Служба в уезде Вэйчжоу протекала спокойно. Казна не бедствовала, разбойники не бесчинствовали, чиновники — вежливы, хоть и лицемерны.
Старший писарь, господин Ин Чжун, как-то заметил:
— У тебя лёгкая кисть, но взгляд — тяжёл. Отчёты ты пишешь лучше, чем стихи.
Но сердце моё с юности принадлежало не бумагам, а облакам.
Я хотел писать стихи. Такие, чтобы девушки ахали, услыхав моё имя, и учёные мужи кивали, оценивая изящество слога.
Писал я всегда по ночам.
«Разбей хрупкое стекло зноя», — написал я однажды, мечтая о дожде: последние дни пекло было нестерпимо.
На следующий день пролилось небесное озеро.
Я дивился совпадению, радуясь, что не вынес книги во двор. Кто-то, увы, оказался не столь предусмотрителен. Я тогда даже посмеялся: шутка небес вышла презабавная!
Позже я написал о луне.
И в тот вечер, хоть по звёздному календарю быть ей не следовало, на небе засияла полная луна! Астрономы спорили, чиновники переругались. Грандиозный был скандал, но так и не смогли найти, кто напутал в расчётах!
Потом я написал про голубя-вестника, что садится на крышу с лентой на лапке.
Наутро у порога канцелярии нашли мёртвую птицу. Синяя лента осталась, записки не было.
Улыбка сошла с моего лица. Писать стало страшно.

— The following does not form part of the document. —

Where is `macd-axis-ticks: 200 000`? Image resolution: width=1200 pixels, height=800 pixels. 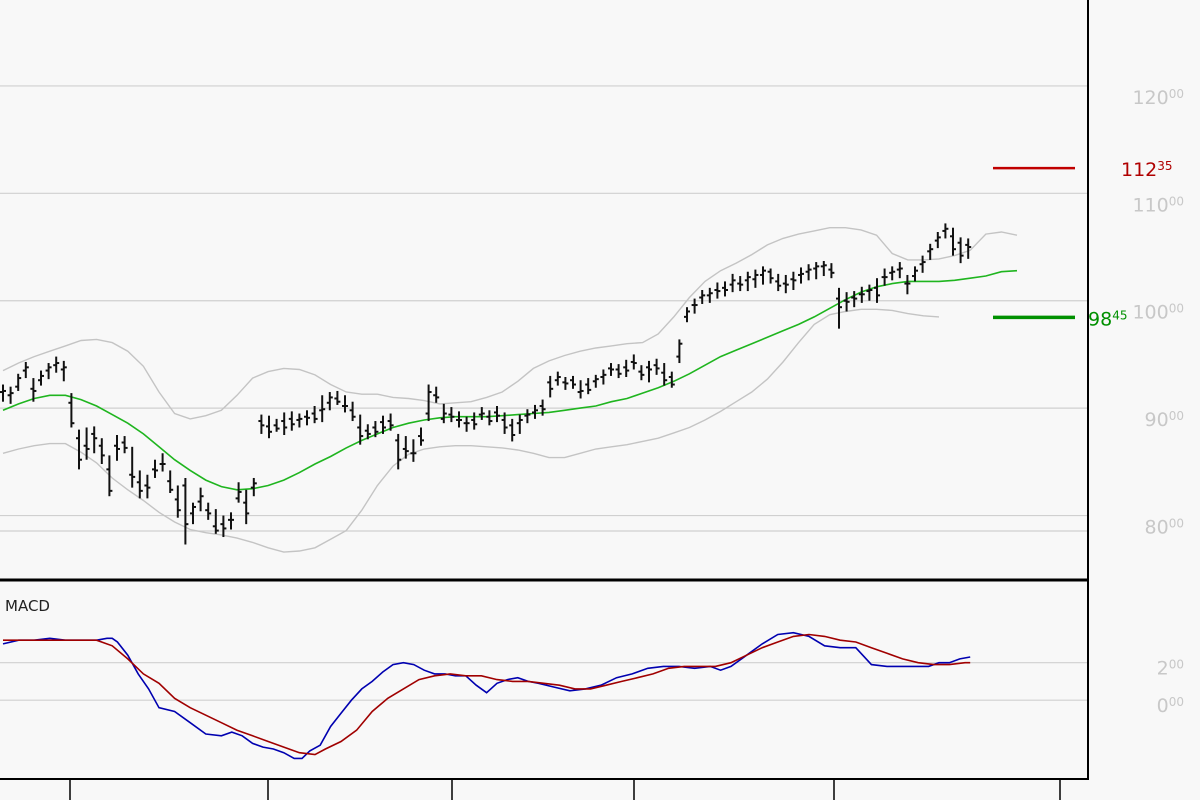
macd-axis-ticks: 200 000 is located at coordinates (1170, 688).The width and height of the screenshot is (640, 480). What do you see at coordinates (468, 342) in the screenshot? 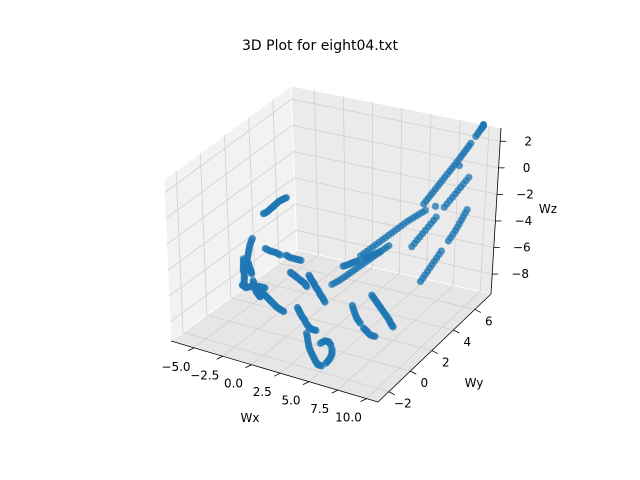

Но и не писать — я не мог.
Однажды захотелось выразить чувство вечерней тоски. Когда вино уже выдохлось, а друг так и не пришёл, и луна не торопится выходить, будто не желает быть свидетелем одиночества.
«Не зови — он не отзовётся» — такова была последняя строка.
Получилось изящно. Мне очень понравилось. Не стыдно зачитать на поэтическом вечере!
Я даже показал его Ин Чжуну. Он сказал, нахмурившись:
— Это красиво. Но походит на поминальную песнь. Разве ты сам не заметил?
Ничего подобного! Я лишь убедился, что Ин Чжун в поэзии не разбирается.
А утром сообщили: письмоводитель Хуань скончался во сне. Мы не были близки, но я знал его.
И вспомнил слова Ин Чжуна.
Неужели…?
Ночью я сел за стол и разложил бумагу. За окном ветви царапали стену, будто старая слива за окном тоже хотела писать стихи. Я сидел долго. Чернила на кисти подсохли. Строки рождались и ускользали. Всё, что приходило в голову, казалось опасным.
Напишу: «Пламя вспыхнуло в храме» — и вдруг сгорит храм?
Напишу: «Он упал с коня» — будет ли несчастный случай?
Когда глаза уже слипались, я решил: напишу о себе. О человеке живом, который ещё надеется, что кто-то взглянет на него — по велению сердца.
Это случилось на следующий день. Я шёл через рынок. Жаркий воздух дрожал над крышами. Я не спешил. В голове звучали строки из вчерашнего: я всё думал, не слишком ли много в тех стихах было надежды.
И вдруг я почувствовал чей-то взгляд.
Она стояла у прилавка с украшениями. В платье из небесно-голубой ткани, в волосы вплетены шелковые ленты. Она обернулась и посмотрела на меня. Недолго. Глаза в форме лепестков персика, тёмные, внимательные.
А потом она отвернулась, снова заговорив с торговкой. А я стоял, как дурак и смотрел. Ничего не сказал. Она — тоже.
Когда вернулся домой и развернул лист, оставленный на столе, увидел: строка, которую не мог закончить ночью, уже была дописана.
«…И вдруг молча поднимет глаза».
Почерк — мой. Чернила ещё не высохли.
В ту ночь я не стал ничего писать. Просто лёг, не думая ни о чём.
Снился мне сад. Пруд с лотосами. Мостик из белого камня.
И она — та девушка с рынка — читала мои стихи, прислонившись к перилам. Я узнал листы в её руках.
Я хотел окликнуть её, подойти — но не мог сдвинуться. Так и стоял, слушая, как голос её читает строку за строкой.
Я проснулся в холодном поту.
С тех пор я перестал писать стихи.
Нет, не так.
Я перестал их сочинять.
Теперь бумага писала сама. Моей рукой. Я был лишь тенью, державшей кисть. Порой я не узнавал написанного — будто кто-то другой смотрел сквозь мои глаза.
Я хотел писать стихи, чтобы меня заметили.
Теперь стихи — это всё, что от меня осталось.